Posted in Digital Repositories, Fedora, Institutional Repositories, Metadata on January 8th, 2008

JISC has released Machine Services for Metadata Discovery and Aggregation—metadata+.

Here's an excerpt from the Executive Summary:

The main aim of the project is to develop an interoperability demonstrator to explore the technical aspects of providing a service-oriented infrastructure to facilitate metadata discovery and aggregation. The project developed a test bed that exposes metadata through standard search and linking protocols. Metadata mapping work was undertaken to enable the test bed to provide search response in multiple metadata schemas that are widely used in digital library and e-learning.

The core of the test bed consists of an open source digital repository—Fedora. Off-the-shelf, the repository provides web services for metadata searching and substantial content management and security features particularly suitable for real-life use scenarios. Since the search protocol considered in this project requires additional features that are not available from the repository, modifications to the repository source code were made. The modifications also involve incorporating the metadata mapping requirement such that search responses from different metadata formats can be facilitated.

A basic demonstrator (project website) has been created to exemplify how the search protocol can be used for discovering and aggregating metadata, as well as presenting them in coherent formats relevant to the intended presentation contexts. The metadata sources include publisher and digital libraries providing both bibliographic and user-generated (enrichment) metadata such as reviews and recommendations. In addition, the project demonstrated a novel use of the search protocol to dynamically create e-learning content packages, digital library metadata collection and news feeds.

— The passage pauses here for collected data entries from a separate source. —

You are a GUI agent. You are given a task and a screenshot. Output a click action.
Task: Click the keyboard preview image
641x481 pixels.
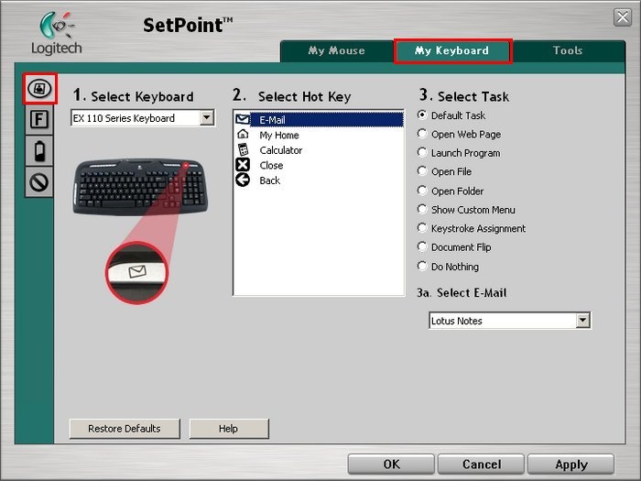tap(140, 187)
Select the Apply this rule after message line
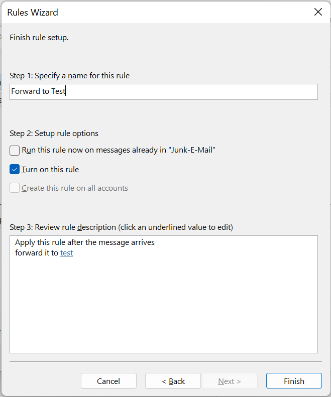Viewport: 331px width, 397px height. pos(85,242)
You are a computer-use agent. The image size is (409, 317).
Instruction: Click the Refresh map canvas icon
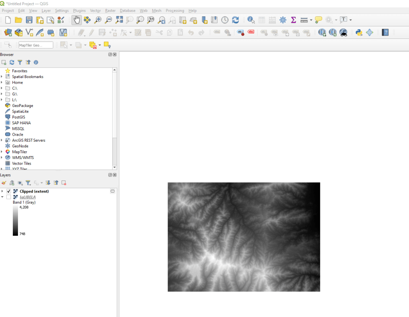(x=235, y=20)
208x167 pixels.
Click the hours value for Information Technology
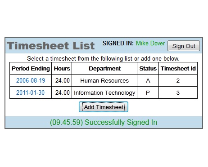pos(62,92)
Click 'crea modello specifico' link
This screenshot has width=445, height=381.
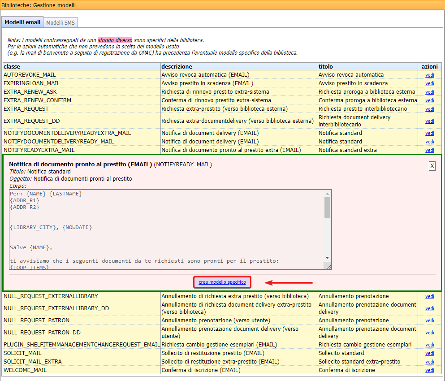pyautogui.click(x=222, y=282)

Several digital libraries initiatives have evaluated the test bed infrastructure for real use scenarios. These libraries are an extended form of the test bed demonstrator and provide relevant facilities such metadata wiki (editor) and annotation services for gauging enrichment metadata (review, rating and recommendation) from users. They will continue the objectives of this project particularly on improving the test bed infrastructure and exploring the aggregated use of enrichment metadata, to enable the academic and research user communities to add values to bibliographic metadata from the publishers and libraries communities.